19.11.2020 / Kommentar
Einheit ist Chefsache – auch in Corona-Zeiten!
Kommentar zu Streit in christlichen Gemeinden um die Corona-Krise.
Der Audio-Beitrag zum Thema mit Oliver Jeske.
Menschen reden nicht mehr miteinander. Es herrscht eine aggressive Stimmung. Zwei Parteien werfen sich gegenseitig Verblendung, Realitätsverlust oder mangelnde Sensibilität vor. Nein, ich rede nicht von den Protesten der sogenannten Corona-Leugner am zurückliegenden Mittwoch in Berlin. Obwohl all das auch auf sie zutrifft.
Ich rede von einer vergifteten Atmosphäre unter Christen – mitten in den Gemeinden. Gute verheißungsvolle Projekte, ja sogar Freundschaften scheitern, weil man dem anderen Verantwortungslosigkeit in der Pandemie-Krise vorwirft – in der einen wie in der anderen Richtung: Der eine bleibt am liebsten zu Hause und setzt ganz auf den Sonntagsgottesdienst per Video-Livestream. Der andere kostet die Freiheiten, die unser Grundgesetz den religiösen Gemeinschaften zubilligt, bis auf den letzten Millimeter aus und quetsch sich buchstäblich auf den letzten freien Platz in der Veranstaltung.
Beide kommen nicht mehr zusammen – innerlich! Und das ist vielleicht sogar das viel größere Dilemma als die Pandemie an sich. Was wir brauchen, egal ob Christ oder nicht, bezeichnet die Psychologie als Resilienz. Wir brauchen die Fähigkeit, in der Krise standzuhalten, gute Lebensregeln nicht über Bord zu werfen.
„Überwindung“ ist gefordert
Eigentlich sollten Christen dafür gute Voraussetzungen haben.

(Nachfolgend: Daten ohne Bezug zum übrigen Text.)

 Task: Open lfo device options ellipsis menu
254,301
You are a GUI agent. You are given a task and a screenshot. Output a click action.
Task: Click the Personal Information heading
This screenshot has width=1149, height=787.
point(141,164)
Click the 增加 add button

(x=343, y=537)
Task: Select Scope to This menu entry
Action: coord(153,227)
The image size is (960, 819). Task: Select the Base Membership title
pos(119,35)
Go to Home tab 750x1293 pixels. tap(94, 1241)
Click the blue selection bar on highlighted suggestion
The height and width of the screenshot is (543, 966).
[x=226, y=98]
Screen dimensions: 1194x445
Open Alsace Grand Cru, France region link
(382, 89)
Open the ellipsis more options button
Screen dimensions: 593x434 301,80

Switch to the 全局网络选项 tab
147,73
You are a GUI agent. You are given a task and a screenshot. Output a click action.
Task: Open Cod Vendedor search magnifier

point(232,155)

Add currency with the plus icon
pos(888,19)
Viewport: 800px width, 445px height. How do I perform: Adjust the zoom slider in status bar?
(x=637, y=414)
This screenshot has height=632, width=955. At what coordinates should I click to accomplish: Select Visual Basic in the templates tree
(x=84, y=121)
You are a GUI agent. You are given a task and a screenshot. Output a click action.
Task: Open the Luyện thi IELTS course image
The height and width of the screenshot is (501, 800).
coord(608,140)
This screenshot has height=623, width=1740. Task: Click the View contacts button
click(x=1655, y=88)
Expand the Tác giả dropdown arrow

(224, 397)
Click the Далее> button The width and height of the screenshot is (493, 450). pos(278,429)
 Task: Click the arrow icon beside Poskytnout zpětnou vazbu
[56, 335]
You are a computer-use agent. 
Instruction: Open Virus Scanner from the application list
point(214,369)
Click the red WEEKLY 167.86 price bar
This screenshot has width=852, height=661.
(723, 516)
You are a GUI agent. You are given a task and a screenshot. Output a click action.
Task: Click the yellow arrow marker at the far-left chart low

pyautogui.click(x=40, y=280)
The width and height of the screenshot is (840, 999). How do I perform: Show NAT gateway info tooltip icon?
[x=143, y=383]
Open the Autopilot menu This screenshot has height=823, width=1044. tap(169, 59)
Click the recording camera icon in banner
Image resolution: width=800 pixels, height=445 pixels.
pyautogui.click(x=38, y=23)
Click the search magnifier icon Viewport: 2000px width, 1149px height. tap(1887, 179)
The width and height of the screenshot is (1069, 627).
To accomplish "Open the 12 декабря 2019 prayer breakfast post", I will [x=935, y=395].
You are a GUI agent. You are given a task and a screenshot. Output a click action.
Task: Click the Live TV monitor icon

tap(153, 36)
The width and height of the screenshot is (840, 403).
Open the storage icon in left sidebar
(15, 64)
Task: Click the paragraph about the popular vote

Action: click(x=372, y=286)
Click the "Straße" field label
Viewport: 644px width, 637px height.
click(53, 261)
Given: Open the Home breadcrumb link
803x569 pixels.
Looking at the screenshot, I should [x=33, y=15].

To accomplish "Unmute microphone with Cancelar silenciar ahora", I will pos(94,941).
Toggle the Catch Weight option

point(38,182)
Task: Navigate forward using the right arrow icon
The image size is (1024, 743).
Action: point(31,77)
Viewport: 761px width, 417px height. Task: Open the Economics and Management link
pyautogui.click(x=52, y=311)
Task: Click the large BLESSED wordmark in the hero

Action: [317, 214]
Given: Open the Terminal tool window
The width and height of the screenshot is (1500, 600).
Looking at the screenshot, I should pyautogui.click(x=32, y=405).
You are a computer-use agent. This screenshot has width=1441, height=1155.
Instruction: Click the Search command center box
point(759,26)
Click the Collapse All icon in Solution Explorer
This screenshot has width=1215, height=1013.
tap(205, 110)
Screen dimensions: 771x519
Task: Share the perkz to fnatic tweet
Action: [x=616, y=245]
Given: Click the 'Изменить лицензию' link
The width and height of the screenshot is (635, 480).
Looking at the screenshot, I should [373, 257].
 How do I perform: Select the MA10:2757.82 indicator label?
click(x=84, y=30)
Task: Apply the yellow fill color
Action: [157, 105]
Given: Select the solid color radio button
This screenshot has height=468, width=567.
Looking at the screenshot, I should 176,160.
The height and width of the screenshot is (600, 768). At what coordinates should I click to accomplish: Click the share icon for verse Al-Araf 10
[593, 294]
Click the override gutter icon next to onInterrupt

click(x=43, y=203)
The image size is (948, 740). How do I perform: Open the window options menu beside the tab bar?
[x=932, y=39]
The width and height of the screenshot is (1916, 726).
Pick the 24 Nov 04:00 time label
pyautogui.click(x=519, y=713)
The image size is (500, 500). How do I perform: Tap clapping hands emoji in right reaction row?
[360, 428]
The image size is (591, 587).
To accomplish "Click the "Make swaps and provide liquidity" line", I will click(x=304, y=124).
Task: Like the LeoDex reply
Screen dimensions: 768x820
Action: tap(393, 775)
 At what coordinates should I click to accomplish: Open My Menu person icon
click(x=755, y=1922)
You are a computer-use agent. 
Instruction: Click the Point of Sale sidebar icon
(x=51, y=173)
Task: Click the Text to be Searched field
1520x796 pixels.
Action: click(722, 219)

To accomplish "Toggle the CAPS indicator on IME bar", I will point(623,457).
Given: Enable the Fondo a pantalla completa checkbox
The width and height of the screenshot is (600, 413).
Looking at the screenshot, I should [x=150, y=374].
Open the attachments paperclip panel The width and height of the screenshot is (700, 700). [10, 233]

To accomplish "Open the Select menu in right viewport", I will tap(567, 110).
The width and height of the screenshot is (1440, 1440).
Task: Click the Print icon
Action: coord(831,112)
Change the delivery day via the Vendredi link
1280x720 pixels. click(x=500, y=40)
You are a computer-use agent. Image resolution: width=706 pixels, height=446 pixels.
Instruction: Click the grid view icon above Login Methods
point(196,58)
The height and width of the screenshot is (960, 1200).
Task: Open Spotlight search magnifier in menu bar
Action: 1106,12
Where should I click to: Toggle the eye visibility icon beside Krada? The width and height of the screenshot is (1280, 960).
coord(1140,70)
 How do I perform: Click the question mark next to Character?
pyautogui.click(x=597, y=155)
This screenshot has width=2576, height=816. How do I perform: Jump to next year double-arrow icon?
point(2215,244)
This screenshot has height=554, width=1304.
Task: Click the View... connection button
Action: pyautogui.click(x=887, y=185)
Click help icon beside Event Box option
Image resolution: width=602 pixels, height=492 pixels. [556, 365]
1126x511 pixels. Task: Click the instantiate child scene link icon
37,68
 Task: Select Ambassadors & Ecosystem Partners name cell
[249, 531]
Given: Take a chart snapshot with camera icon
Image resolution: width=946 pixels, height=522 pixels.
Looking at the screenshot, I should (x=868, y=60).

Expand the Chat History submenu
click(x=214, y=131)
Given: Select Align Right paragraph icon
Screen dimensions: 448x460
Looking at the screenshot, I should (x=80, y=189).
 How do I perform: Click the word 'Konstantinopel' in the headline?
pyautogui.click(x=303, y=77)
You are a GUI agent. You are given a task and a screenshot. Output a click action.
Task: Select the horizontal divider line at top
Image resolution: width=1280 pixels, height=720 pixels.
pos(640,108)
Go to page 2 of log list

Die Bibel fordert die Nachfolger von Jesus Christus mehrfach dazu heraus, schwierige Situationen zu „überwinden“. Nicht aus eigener Kraft, sondern in der Gewissheit, dass es da den Gott gibt, der uns hilft, den anderen, so wie er ist, anzunehmen.
Einheit in der Christenheit ist ein brüchiges Gut. Das gilt, so lange es Christen überhaupt gibt. Corona ist aktuell eine neue Herausforderung, der wir uns stellen müssen. Dabei sollte klar sein: Der Feind ist nicht der, der zwei Sitze weiter im Kirchenraum sitzt oder per Videokonferenz teilnimmt. Der Feind ist das Virus selbst. Schaffen wir es, den anderen mit seinen Folgerungen aus der Krise zu akzeptieren? Schaffen wir es, die Haltung zu den Hygiene- und Abstandsregeln nicht zur Glaubensfrage zu erheben?
Vorbild werden
Einheit unter Christen ist wichtig. Sie ist Chefsache. Jesus Christus hat selbst zu seinen Zeiten darum im Gebet gerungen. Einheit heißt aber nicht, dass der andere so werden muss wie ich. Gott hat uns unterschiedlich geschaffen. Und daraus entspringt auch ein unterschiedlicher Umgang mit Herausforderungen und Krisen, wie wir sie jetzt gerade erleben. Wir kommen nicht darum herum, den anderen so anzunehmen, wie er ist. Als Christen haben wir die Ressourcen dazu – und können im besten Fall ein Vorbild werden, wie wir die Corona-Krise auch zwischenmenschlich bewältigen können – nämlich gemeinsam und rücksichtsvoll!